--- Start SELECTED PASSAGE ---

Inserting the previous bounds into (35) and taking the maximum over t ∈ [0,T], yields the assertion. □

Remark 2

We observe that, proceeding as in [28, Lemma 7], it is possible to obtain a stability estimate for problem (27) requiring \(\mu ^{-1}\in L^{\infty }({\varOmega }_{p})\) together with \(\boldsymbol f\in H^{1}((0,T],\boldsymbol L^{2}({\varOmega }_{p}))\) instead of \(\rho _{u}^{-1}\in L^{\infty }({\varOmega }_{p})\). The key step is based on estimating the term \({{\int \limits }_{0}^{t}} (\boldsymbol f, \partial _{t} \boldsymbol u_{h})_{{\varOmega }_{p}}\) by using partial integration and the discrete Korn’s first inequality [29, Lemma 1].

For the sake of conciseness, we decide not to present here the convergence analysis for the PolydG formulation of the poro-elastic problem (27). However, an error estimate can be readily deduced from (46) below, in the case in which the exact solution on the acoustic part of the domain is null.

--- End SELECTED PASSAGE ---
--- Start GIVEN MATERIAL ---

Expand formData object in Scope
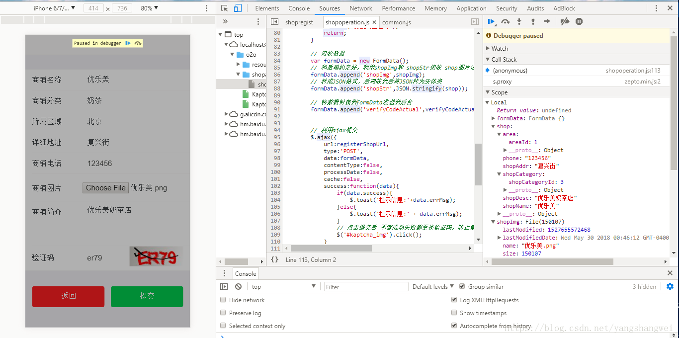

--- End GIVEN MATERIAL ---

- _REQUIREMENTS_
a – For the passage on the poro-elastic problem, decide whether each statement agrees with it, answering yes or no and quoting the words of the passage that settle it: (i) the key step of the stability estimate uses partial integration and the discrete Korn's first inequality; (ii) the convergence analysis for the PolydG formulation of problem (27) is presented in the passage; (iii) an error estimate can be deduced from (46) when the exact solution on the acoustic part of the domain is null.
b – Return the part of the passage on the poro-elastic problem starting with "We observe that, proceeding" and going on through "[29, Lemma 1].", copied character for character.
The lines play no part in the work here.

- _ANSWERS PROVIDED_
a –
(i) Yes: "by using partial integration and the discrete Korn’s first inequality"
(ii) No: "we decide not to present here the convergence analysis for the PolydG formulation of the poro-elastic problem (27)"
(iii) Yes: "an error estimate can be readily deduced from (46) below, in the case in which the exact solution on the acoustic part of the domain is null"

b –
We observe that, proceeding as in [28, Lemma 7], it is possible to obtain a stability estimate for problem (27) requiring \(\mu ^{-1}\in L^{\infty }({\varOmega }_{p})\) together with \(\boldsymbol f\in H^{1}((0,T],\boldsymbol L^{2}({\varOmega }_{p}))\) instead of \(\rho _{u}^{-1}\in L^{\infty }({\varOmega }_{p})\). The key step is based on estimating the term \({{\int \limits }_{0}^{t}} (\boldsymbol f, \partial _{t} \boldsymbol u_{h})_{{\varOmega }_{p}}\) by using partial integration and the discrete Korn’s first inequality [29, Lemma 1].